Abhishek Sah

Terraform on CI - Part 2

June 07, 2025

This blog is part 2 of a series of articles. In the last blog, we saw the benefits of running Terraform on CI. The following section will provide details on how to set up Terraform. Let’s zoom in on what challenges one can face while setting up the Terraform run on CI.

Typically, Terraform is used to manage infrastructure in the Cloud. It can use a native provider such as AWS Provider. Terraform can also utilize other tools to perform various automation tasks, such as Helm for installing and managing resources in Kubernetes clusters, Ansible for VM orchestration, and others. You may require more providers depending on your infrastructure requirements. Each provider has its setup caveats. We will cover some of these provider setups.

Terraform Version

Let’s start with the Terraform version itself. Locking and standardizing a Terraform version for everyone is a crucial step to avoid provider version conflict issues. Terraform version changes can affect the modules. If we create a state file using a Terraform version other than the decided-upon locked version, we may encounter issues with state file compatibility in newer versions.

From the docs:

In general, Terraform will continue to work with a given state file across minor version updates.
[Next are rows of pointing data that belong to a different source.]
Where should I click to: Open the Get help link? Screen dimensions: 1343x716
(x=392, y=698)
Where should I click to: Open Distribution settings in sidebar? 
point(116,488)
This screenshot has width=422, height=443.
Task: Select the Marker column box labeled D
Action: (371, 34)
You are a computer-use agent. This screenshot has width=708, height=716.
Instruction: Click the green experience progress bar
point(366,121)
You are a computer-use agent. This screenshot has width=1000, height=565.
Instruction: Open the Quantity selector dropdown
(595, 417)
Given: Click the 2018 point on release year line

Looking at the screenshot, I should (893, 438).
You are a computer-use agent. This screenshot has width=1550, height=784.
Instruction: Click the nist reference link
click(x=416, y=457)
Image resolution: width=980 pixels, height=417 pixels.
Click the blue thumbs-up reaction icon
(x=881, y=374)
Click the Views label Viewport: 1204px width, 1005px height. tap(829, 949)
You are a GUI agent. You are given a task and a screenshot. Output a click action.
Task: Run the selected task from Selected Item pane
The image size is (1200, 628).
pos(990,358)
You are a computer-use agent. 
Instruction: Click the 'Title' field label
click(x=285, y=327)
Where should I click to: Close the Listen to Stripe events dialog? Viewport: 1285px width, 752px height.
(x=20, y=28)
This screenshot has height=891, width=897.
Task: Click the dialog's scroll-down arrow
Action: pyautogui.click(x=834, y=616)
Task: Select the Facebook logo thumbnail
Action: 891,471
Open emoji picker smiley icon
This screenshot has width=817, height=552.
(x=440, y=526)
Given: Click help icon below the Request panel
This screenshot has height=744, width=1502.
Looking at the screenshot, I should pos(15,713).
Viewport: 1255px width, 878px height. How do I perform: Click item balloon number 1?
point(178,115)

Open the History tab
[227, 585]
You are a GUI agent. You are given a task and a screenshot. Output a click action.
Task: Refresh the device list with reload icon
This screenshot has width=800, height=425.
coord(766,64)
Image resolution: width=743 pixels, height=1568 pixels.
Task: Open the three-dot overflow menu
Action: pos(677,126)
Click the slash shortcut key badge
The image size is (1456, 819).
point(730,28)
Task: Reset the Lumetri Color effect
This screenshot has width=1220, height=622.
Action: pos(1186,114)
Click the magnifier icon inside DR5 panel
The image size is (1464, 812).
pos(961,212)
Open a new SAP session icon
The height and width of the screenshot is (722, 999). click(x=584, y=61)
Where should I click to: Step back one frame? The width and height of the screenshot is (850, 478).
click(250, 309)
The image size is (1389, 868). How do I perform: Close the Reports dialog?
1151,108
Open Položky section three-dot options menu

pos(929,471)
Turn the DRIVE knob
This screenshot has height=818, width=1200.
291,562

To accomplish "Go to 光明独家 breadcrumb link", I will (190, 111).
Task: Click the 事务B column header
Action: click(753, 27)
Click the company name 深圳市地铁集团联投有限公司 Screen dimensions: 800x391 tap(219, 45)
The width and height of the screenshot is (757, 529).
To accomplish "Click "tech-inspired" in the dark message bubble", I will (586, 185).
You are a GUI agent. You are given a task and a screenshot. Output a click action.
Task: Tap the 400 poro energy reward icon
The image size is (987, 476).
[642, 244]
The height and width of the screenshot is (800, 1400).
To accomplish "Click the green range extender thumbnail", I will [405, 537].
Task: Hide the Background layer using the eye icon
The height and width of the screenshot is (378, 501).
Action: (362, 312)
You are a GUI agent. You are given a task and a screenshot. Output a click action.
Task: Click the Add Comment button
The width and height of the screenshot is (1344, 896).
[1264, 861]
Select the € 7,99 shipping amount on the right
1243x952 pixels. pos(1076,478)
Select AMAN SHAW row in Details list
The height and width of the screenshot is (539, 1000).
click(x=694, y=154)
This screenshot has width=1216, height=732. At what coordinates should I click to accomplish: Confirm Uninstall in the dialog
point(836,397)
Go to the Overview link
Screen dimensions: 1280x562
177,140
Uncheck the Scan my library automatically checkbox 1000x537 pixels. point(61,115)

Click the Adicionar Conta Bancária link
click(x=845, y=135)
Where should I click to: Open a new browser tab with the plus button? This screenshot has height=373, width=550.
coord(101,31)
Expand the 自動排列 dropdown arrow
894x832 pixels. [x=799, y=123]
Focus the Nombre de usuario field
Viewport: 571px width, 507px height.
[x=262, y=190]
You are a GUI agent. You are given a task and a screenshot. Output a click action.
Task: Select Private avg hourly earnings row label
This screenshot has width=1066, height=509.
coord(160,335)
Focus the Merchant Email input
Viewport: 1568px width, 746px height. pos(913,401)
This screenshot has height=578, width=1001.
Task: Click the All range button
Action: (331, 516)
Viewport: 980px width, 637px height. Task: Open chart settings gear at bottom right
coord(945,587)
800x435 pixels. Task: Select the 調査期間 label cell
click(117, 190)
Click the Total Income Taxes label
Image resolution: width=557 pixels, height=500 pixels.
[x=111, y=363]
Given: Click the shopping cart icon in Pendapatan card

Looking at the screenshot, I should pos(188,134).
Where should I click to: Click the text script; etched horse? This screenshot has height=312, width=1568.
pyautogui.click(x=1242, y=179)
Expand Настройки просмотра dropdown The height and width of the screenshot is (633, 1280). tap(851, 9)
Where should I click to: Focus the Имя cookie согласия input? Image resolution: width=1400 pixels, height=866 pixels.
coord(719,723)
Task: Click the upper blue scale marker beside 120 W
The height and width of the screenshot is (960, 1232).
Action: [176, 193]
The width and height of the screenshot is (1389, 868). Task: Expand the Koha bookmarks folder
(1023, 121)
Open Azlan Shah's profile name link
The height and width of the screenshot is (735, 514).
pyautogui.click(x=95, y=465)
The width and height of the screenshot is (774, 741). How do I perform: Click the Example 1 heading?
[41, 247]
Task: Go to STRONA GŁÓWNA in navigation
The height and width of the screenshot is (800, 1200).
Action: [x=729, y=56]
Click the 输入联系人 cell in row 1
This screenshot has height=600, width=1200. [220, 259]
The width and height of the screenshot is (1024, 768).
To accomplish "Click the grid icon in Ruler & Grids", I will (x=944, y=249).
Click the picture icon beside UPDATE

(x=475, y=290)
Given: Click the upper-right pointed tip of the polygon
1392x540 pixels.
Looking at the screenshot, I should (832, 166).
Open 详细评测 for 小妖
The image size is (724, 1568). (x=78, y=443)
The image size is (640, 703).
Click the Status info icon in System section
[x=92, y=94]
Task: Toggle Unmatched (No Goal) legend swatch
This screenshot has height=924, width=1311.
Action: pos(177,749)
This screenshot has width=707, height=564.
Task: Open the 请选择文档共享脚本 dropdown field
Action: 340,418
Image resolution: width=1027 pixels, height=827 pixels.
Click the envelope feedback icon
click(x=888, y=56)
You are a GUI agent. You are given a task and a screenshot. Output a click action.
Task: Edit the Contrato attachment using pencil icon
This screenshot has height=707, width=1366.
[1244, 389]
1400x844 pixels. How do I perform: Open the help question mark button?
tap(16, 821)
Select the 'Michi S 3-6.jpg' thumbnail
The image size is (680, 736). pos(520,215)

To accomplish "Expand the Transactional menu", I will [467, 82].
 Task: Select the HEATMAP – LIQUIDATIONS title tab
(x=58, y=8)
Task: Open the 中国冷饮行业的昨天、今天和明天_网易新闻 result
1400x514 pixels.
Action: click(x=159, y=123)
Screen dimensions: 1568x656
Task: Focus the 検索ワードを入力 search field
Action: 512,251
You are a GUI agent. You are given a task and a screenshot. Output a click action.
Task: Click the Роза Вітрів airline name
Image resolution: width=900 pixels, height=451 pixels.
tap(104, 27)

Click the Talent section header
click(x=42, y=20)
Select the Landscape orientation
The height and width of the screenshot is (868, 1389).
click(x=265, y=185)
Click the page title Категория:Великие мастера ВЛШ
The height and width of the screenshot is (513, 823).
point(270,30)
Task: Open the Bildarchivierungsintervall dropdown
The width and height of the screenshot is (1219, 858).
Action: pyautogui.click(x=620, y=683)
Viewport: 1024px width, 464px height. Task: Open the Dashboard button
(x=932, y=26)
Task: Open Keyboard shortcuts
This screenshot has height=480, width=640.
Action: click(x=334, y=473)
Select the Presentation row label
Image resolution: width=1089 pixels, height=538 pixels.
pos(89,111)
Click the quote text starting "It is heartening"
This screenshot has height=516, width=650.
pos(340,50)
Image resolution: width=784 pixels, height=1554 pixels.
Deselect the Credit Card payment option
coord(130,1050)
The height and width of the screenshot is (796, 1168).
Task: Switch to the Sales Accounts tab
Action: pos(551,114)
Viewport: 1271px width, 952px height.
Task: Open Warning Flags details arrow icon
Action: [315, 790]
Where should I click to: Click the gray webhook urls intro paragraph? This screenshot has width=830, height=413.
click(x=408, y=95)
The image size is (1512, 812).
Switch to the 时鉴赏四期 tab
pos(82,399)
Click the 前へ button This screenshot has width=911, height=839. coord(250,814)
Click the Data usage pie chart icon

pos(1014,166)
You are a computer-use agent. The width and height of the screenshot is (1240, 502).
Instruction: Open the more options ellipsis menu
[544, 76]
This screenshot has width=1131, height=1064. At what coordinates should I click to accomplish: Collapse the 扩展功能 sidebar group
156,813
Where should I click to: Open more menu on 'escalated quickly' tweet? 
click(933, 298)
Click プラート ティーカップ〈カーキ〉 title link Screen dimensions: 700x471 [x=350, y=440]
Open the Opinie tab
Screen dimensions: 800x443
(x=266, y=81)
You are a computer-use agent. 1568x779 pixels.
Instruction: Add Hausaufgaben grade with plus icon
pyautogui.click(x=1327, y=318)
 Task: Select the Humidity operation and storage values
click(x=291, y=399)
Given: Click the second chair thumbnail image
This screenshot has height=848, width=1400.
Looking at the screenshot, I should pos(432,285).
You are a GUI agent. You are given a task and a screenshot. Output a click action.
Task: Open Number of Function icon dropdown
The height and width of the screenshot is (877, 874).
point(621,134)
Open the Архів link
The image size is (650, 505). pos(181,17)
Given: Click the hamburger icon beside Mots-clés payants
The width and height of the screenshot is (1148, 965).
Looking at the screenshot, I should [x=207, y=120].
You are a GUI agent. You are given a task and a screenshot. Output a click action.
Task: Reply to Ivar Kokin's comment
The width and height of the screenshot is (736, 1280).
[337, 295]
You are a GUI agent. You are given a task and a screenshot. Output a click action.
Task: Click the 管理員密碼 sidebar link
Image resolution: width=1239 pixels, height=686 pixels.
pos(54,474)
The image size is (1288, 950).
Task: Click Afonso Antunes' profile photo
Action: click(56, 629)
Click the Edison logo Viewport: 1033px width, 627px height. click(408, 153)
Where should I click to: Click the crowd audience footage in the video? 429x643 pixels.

For major or minor releases, Terraform will update the state file version if required, and give an error if you attempt to run an older version of Terraform using an unsupported state file version.

State file issues are more nasty to deal with than other minor issues, such as some backend flags being deprecated: Example. Such issues need to be dealt with on a case-by-case basis. If you are able to run terraform init and terraform plan in all modules without any error, it means you have chosen the right version for the current IaC codebase.

Cloud provider access

Terraform will need to talk to the cloud providers via CI. Proper authentication mechanisms must be in place for the “Plan” and “Apply” commands to run without any access errors. To understand this in detail, I’ll take the Example of AWS, but the idea remains the same for other providers. I will use the example of GitHub Actions to demonstrate how to run Terraform on a CI/CD pipeline.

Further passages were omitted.